● Selected extract:
---+---

In fact, my brother was gone all Christmas. He was staying with his friends and celebrated with their families. I was at home with the dog, who chewed up my Christmas tree. No presents. No gifts under the tree. No thank yous for everything. I was alone.
I didn't even get an "I'm sorry" for being gone. I used the rest of my money that I had left to buy my brother a replica of a necklace my mother never took off. She wore it when she died, and I wanted to wait to give it to him when he was 18 so he would have something of hers. I ended up giving it to him at 14, and something happened to it. I searched and searched for an exact replica for him and gave it to him for Christmas this year.
He hasn't worn it once.
And he got me nothing for Christmas. Of course, I expected nothing.
All I wanted from him anyway was a meal with him, Time with him.
He's been gone almost 4 days without contacting me at all. Being with his buddies and all. He comes home tonight, and says he's not staying. He's leaving in an hour to go out to eat with his friends. He's not seen those two friends in like a week. I ask him if I can go, and he says no, it's just him and his friends.
I ask him to bring me something back, and even give him money to pay for it, and he complains that he can't do it, so I tell him to forget it.
He'll be gone another few days since school is out until Tuesday, and then he probably won't even go then. I'm left here alone again with the dog and the cats and the housework and empty cabinets. I don't get a hello, or God forbid a thank you, or an I'm sorry. I have to beg for an "I love you" from him.
It's clear that he doesn't need me anymore. He's even said so. He only needs me to be his dog sitter. And I'm not really a dog person at all! He doesn't care about me at all.
And people fuss and argue and make me feel lower than dirt because my medical conditions make what I feel so much worse than it already is. People criticize me and degrade me because I can't help but battle myself to keep from my bad habit of cutting. I can't do anything to make myself feel better. My borderline personality disorder makes me feel no love whatsoever from somebody else. I always feel unwanted, unloved, unimportant. I get yelled at and called selfish because I often think of killing myself.
Isn't it just as selfish to expect me to live through this kind of pain just to spare YOUR feelings? Does what I feel even matter?

---+---

● Information given:
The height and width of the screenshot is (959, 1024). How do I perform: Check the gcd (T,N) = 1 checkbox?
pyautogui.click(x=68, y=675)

---+---

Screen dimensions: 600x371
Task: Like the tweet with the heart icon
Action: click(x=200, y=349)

---+---

● Work order A:
Answer these about the Christmas post:
(i) What did the dog chew up?
(ii) At what age did the brother receive the necklace?
(iii) Until what day is school out?
● Work order B: Please carry on the Christmas post, starting after its final sentence.
The rows play no part here and can be left aside.

● Final answer A:
(i) The Christmas tree.
(ii) 14.
(iii) Tuesday.

● Final answer B:
You all may think the world of me by the things I post here, but the truth is, there isn't a day that goes by that I wish I were gone. I can't really explain how I feel, but I found an article on BPD that may help explain part of it.
I try and try and try so hard every day to stay positive. To help everybody else. In reality, I've felt like this my whole life. No matter how hard I try, I feel like I'm worthless. I feel like this every single day...
And I'm sorry to be so down and negative, but I don't know how much I can take anymore. I don't have anybody to talk to. And I'm not fishing for pity or any of that. Far from it. My cries for help have been for nothing.
But that doesn't stop my pillows from being soaked in tears every night. It doesn't stop the pain in my chest, and the signs of a heart attack I've been having. I'm 27. I've lived a crappy life. I wish I could give the rest of my life to someone who wants it. Someone who deserves it. I'm only around to be used by somebody else. I just don't want to be here anymore. I've never felt appreciated for a single day in my entire life.
My heart is so broken, that I can barely even feel it anymore. And nobody seems to care.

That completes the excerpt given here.